# Scrape Biden White House press release metadata

> Use the requests library to visit the Biden's administration's [press release page](https://www.whitehouse.gov/briefing-room), loop over the pagination and grab basic information (headline, url, date and category) about each release.

---

## Config

#### Python tools and Jupyter settings

In [1]:
import json
import requests
import pandas as pd
import jupyter_black
import altair as alt
from bs4 import BeautifulSoup
from tqdm.notebook import tqdm

In [2]:
jupyter_black.load()
pd.options.display.max_columns = 100
pd.options.display.max_rows = 100
pd.options.display.max_colwidth = None

In [3]:
today = pd.Timestamp("today").strftime("%Y-%m-%d")
president = "biden"

---

## Read data

#### Get pagination details from White House press release [home page](https://www.whitehouse.gov/briefing-room/)

In [4]:
r = requests.get(f"https://www.whitehouse.gov/briefing-room/")
sp = BeautifulSoup(r.text, "html.parser")

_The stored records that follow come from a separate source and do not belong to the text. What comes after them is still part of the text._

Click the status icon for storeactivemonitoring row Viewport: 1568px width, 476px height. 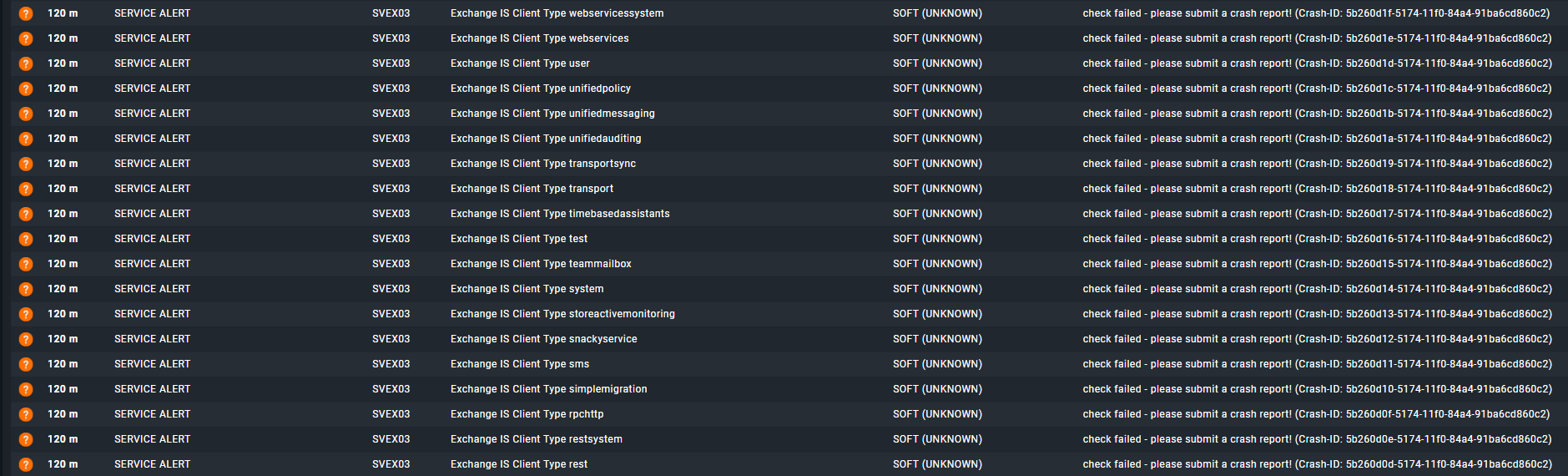coord(26,315)
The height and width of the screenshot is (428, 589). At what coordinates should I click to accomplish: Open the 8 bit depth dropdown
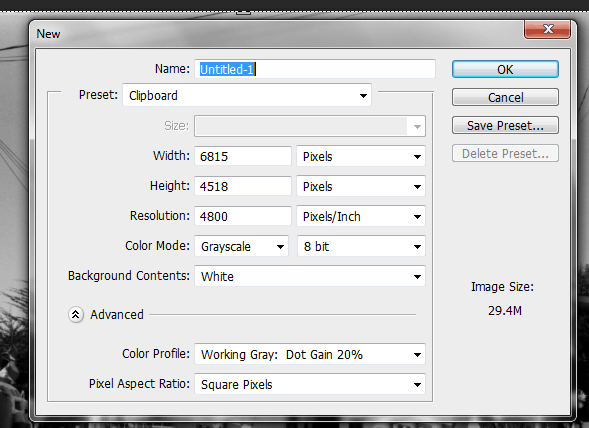click(x=361, y=247)
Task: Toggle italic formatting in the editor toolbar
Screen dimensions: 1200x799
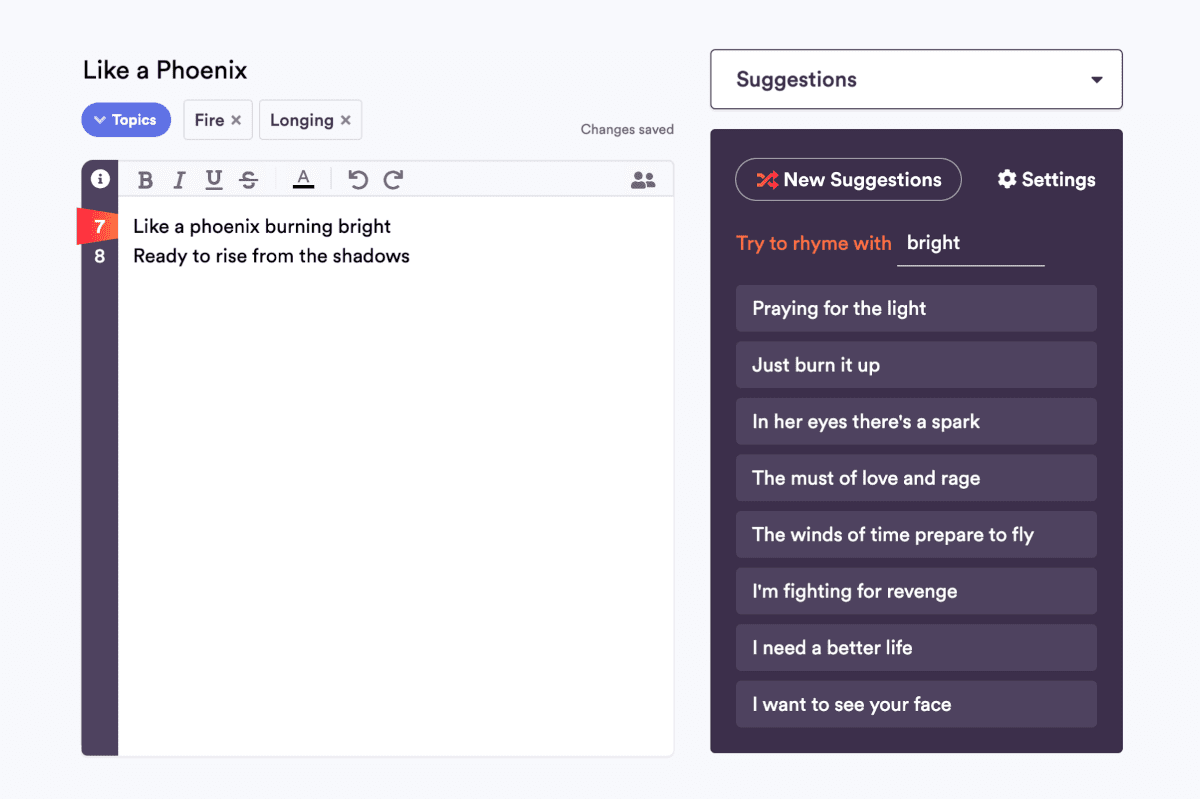Action: [x=179, y=180]
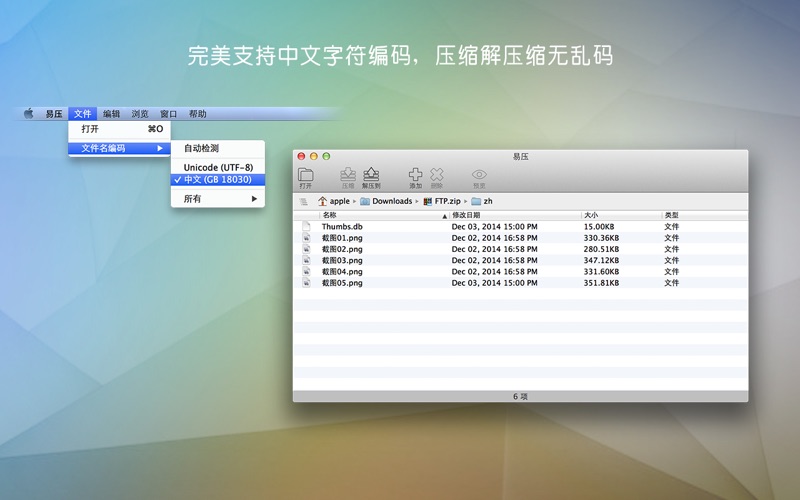Click the 删除 (Delete) X icon
Image resolution: width=800 pixels, height=500 pixels.
coord(437,177)
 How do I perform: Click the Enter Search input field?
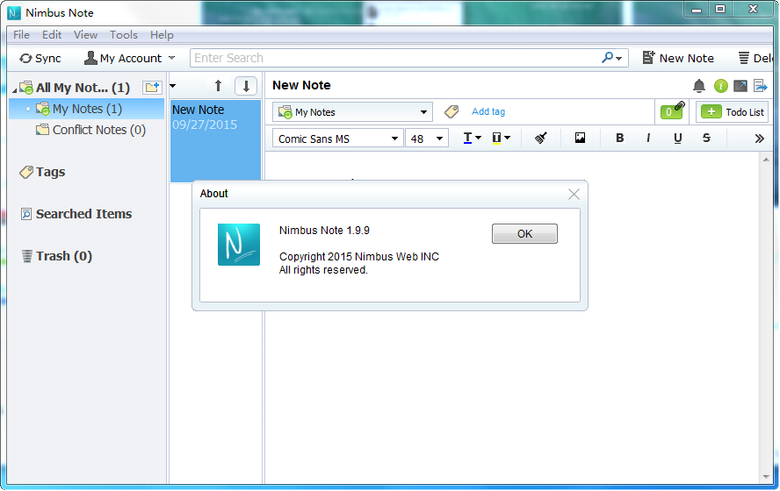point(395,58)
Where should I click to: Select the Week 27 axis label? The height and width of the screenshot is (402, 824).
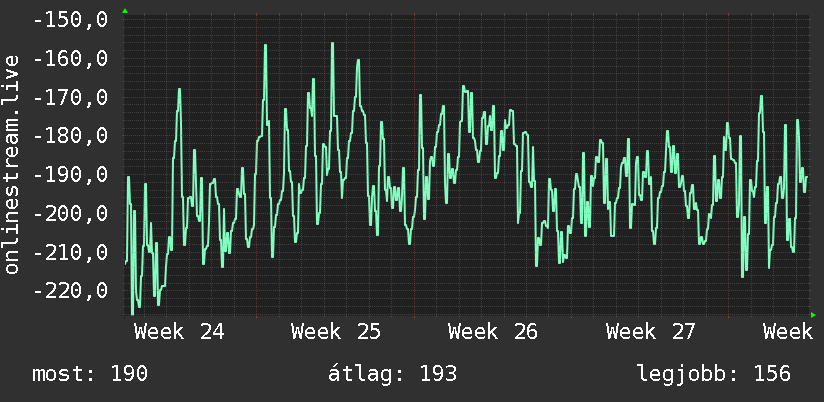[651, 332]
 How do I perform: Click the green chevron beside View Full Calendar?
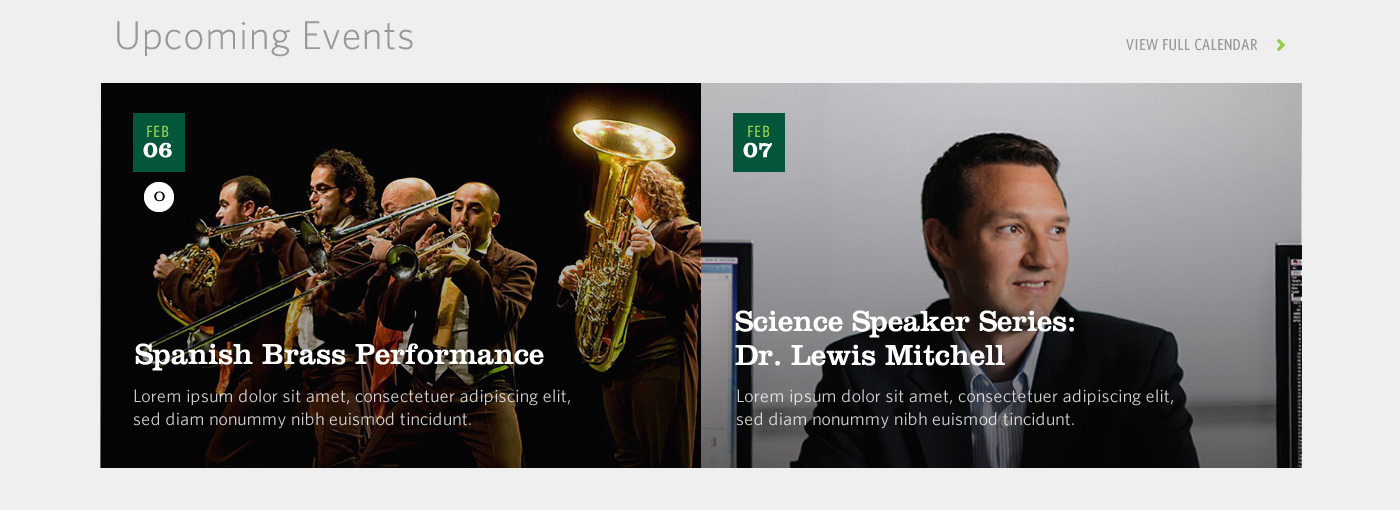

pagination = sp.find_all("a", class_="page-numbers")[-1].text
end = int(pagination.replace("Page ", "")) + 1

#### Loop through each page and snag details about each release

In [5]:
releases = []

for i in tqdm(range(1, end)):
    response = requests.get(f"https://www.whitehouse.gov/briefing-room/page/{i}/")
    soup = BeautifulSoup(response.text, "html.parser")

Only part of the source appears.